Task item
From the first line to the last, copy the material exactly.

= Beginning of Section =

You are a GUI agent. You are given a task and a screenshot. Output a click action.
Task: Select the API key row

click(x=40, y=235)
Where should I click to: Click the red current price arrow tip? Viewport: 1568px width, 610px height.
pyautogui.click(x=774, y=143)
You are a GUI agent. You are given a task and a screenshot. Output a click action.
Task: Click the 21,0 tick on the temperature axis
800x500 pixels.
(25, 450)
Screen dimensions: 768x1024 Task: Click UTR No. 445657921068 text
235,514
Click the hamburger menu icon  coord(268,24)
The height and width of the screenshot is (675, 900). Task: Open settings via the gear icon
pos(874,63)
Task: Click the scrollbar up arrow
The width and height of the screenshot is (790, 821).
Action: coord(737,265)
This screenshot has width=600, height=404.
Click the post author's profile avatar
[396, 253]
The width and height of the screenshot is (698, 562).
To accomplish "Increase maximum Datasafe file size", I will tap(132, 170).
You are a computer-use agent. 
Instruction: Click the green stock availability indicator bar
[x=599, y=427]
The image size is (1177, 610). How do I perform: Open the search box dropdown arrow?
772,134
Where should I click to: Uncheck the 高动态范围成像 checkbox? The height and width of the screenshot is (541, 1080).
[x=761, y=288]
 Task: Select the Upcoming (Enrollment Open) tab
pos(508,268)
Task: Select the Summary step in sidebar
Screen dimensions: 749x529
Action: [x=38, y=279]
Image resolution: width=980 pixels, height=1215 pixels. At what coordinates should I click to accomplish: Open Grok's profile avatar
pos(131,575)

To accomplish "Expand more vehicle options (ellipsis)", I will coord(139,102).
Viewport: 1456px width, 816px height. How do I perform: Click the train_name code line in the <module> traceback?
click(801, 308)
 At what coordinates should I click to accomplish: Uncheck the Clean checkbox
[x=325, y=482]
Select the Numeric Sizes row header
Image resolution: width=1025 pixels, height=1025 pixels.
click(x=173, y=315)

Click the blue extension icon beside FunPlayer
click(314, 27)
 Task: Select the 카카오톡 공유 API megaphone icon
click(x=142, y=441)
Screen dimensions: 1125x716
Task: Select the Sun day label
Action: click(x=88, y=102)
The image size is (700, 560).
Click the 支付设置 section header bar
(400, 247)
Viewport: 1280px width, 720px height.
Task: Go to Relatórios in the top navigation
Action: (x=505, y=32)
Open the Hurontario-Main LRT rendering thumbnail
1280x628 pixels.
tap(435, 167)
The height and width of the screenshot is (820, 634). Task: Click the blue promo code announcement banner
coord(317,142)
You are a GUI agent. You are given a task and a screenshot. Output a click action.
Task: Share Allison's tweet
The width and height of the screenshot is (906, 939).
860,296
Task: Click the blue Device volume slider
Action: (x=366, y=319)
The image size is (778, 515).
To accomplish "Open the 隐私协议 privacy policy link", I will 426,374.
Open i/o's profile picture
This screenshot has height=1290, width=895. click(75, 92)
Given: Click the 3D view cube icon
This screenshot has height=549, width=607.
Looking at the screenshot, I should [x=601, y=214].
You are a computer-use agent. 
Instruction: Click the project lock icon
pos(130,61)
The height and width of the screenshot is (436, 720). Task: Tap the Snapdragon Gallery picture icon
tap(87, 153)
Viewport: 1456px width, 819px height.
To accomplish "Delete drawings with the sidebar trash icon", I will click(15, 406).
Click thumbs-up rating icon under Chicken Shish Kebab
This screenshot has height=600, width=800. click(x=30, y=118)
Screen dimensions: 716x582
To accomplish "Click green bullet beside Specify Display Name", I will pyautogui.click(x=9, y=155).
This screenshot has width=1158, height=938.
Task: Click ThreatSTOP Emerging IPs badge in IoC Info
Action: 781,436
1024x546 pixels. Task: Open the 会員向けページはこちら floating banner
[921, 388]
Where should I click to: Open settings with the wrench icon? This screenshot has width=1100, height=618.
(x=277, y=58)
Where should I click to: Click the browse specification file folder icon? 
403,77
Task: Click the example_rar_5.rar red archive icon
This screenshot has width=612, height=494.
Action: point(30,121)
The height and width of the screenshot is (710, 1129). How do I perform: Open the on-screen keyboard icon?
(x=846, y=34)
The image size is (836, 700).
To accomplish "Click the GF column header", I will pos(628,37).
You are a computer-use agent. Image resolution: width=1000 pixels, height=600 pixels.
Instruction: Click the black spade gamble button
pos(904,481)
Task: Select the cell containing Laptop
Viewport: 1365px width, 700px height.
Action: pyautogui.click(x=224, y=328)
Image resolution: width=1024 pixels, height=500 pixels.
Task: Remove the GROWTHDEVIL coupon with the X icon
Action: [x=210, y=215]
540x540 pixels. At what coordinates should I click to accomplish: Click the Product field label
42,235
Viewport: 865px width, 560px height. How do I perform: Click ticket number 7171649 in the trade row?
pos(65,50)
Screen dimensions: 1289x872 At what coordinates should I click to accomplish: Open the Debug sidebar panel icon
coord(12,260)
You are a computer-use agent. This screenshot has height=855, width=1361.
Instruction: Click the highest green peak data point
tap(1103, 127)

= End of Section =

Output of the task
You are a GUI agent. You are given a task and a screenshot. Output a click action.
Task: Select the API key row

click(x=40, y=235)
Where should I click to: Click the red current price arrow tip? Viewport: 1568px width, 610px height.
pyautogui.click(x=774, y=143)
You are a GUI agent. You are given a task and a screenshot. Output a click action.
Task: Click the 21,0 tick on the temperature axis
800x500 pixels.
(25, 450)
Screen dimensions: 768x1024 Task: Click UTR No. 445657921068 text
235,514
Click the hamburger menu icon  coord(268,24)
The height and width of the screenshot is (675, 900). Task: Open settings via the gear icon
pos(874,63)
Task: Click the scrollbar up arrow
The width and height of the screenshot is (790, 821).
Action: coord(737,265)
This screenshot has width=600, height=404.
Click the post author's profile avatar
[396, 253]
The width and height of the screenshot is (698, 562).
To accomplish "Increase maximum Datasafe file size", I will tap(132, 170).
You are a computer-use agent. 
Instruction: Click the green stock availability indicator bar
[x=599, y=427]
The image size is (1177, 610). How do I perform: Open the search box dropdown arrow?
772,134
Where should I click to: Uncheck the 高动态范围成像 checkbox? The height and width of the screenshot is (541, 1080).
[x=761, y=288]
 Task: Select the Upcoming (Enrollment Open) tab
pos(508,268)
Task: Select the Summary step in sidebar
Screen dimensions: 749x529
Action: [x=38, y=279]
Image resolution: width=980 pixels, height=1215 pixels. At what coordinates should I click to accomplish: Open Grok's profile avatar
pos(131,575)

To accomplish "Expand more vehicle options (ellipsis)", I will coord(139,102).
Viewport: 1456px width, 816px height. How do I perform: Click the train_name code line in the <module> traceback?
click(801, 308)
 At what coordinates should I click to accomplish: Uncheck the Clean checkbox
[x=325, y=482]
Select the Numeric Sizes row header
Image resolution: width=1025 pixels, height=1025 pixels.
click(x=173, y=315)

Click the blue extension icon beside FunPlayer
click(314, 27)
 Task: Select the 카카오톡 공유 API megaphone icon
click(x=142, y=441)
Screen dimensions: 1125x716
Task: Select the Sun day label
Action: click(x=88, y=102)
The image size is (700, 560).
Click the 支付设置 section header bar
(400, 247)
Viewport: 1280px width, 720px height.
Task: Go to Relatórios in the top navigation
Action: (x=505, y=32)
Open the Hurontario-Main LRT rendering thumbnail
1280x628 pixels.
tap(435, 167)
The height and width of the screenshot is (820, 634). Task: Click the blue promo code announcement banner
coord(317,142)
You are a GUI agent. You are given a task and a screenshot. Output a click action.
Task: Share Allison's tweet
The width and height of the screenshot is (906, 939).
860,296
Task: Click the blue Device volume slider
Action: (x=366, y=319)
The image size is (778, 515).
To accomplish "Open the 隐私协议 privacy policy link", I will 426,374.
Open i/o's profile picture
This screenshot has height=1290, width=895. click(75, 92)
Given: Click the 3D view cube icon
This screenshot has height=549, width=607.
Looking at the screenshot, I should [x=601, y=214].
You are a computer-use agent. 
Instruction: Click the project lock icon
pos(130,61)
The height and width of the screenshot is (436, 720). Task: Tap the Snapdragon Gallery picture icon
tap(87, 153)
Viewport: 1456px width, 819px height.
To accomplish "Delete drawings with the sidebar trash icon", I will click(15, 406).
Click thumbs-up rating icon under Chicken Shish Kebab
This screenshot has height=600, width=800. click(x=30, y=118)
Screen dimensions: 716x582
To accomplish "Click green bullet beside Specify Display Name", I will pyautogui.click(x=9, y=155).
This screenshot has width=1158, height=938.
Task: Click ThreatSTOP Emerging IPs badge in IoC Info
Action: 781,436
1024x546 pixels. Task: Open the 会員向けページはこちら floating banner
[921, 388]
Where should I click to: Open settings with the wrench icon? This screenshot has width=1100, height=618.
(x=277, y=58)
Where should I click to: Click the browse specification file folder icon? 
403,77
Task: Click the example_rar_5.rar red archive icon
This screenshot has width=612, height=494.
Action: point(30,121)
The height and width of the screenshot is (710, 1129). How do I perform: Open the on-screen keyboard icon?
(x=846, y=34)
The image size is (836, 700).
To accomplish "Click the GF column header", I will pos(628,37).
You are a computer-use agent. Image resolution: width=1000 pixels, height=600 pixels.
Instruction: Click the black spade gamble button
pos(904,481)
Task: Select the cell containing Laptop
Viewport: 1365px width, 700px height.
Action: pyautogui.click(x=224, y=328)
Image resolution: width=1024 pixels, height=500 pixels.
Task: Remove the GROWTHDEVIL coupon with the X icon
Action: [x=210, y=215]
540x540 pixels. At what coordinates should I click to accomplish: Click the Product field label
42,235
Viewport: 865px width, 560px height. How do I perform: Click ticket number 7171649 in the trade row?
pos(65,50)
Screen dimensions: 1289x872 At what coordinates should I click to accomplish: Open the Debug sidebar panel icon
coord(12,260)
You are a computer-use agent. This screenshot has height=855, width=1361.
Instruction: Click the highest green peak data point
tap(1103, 127)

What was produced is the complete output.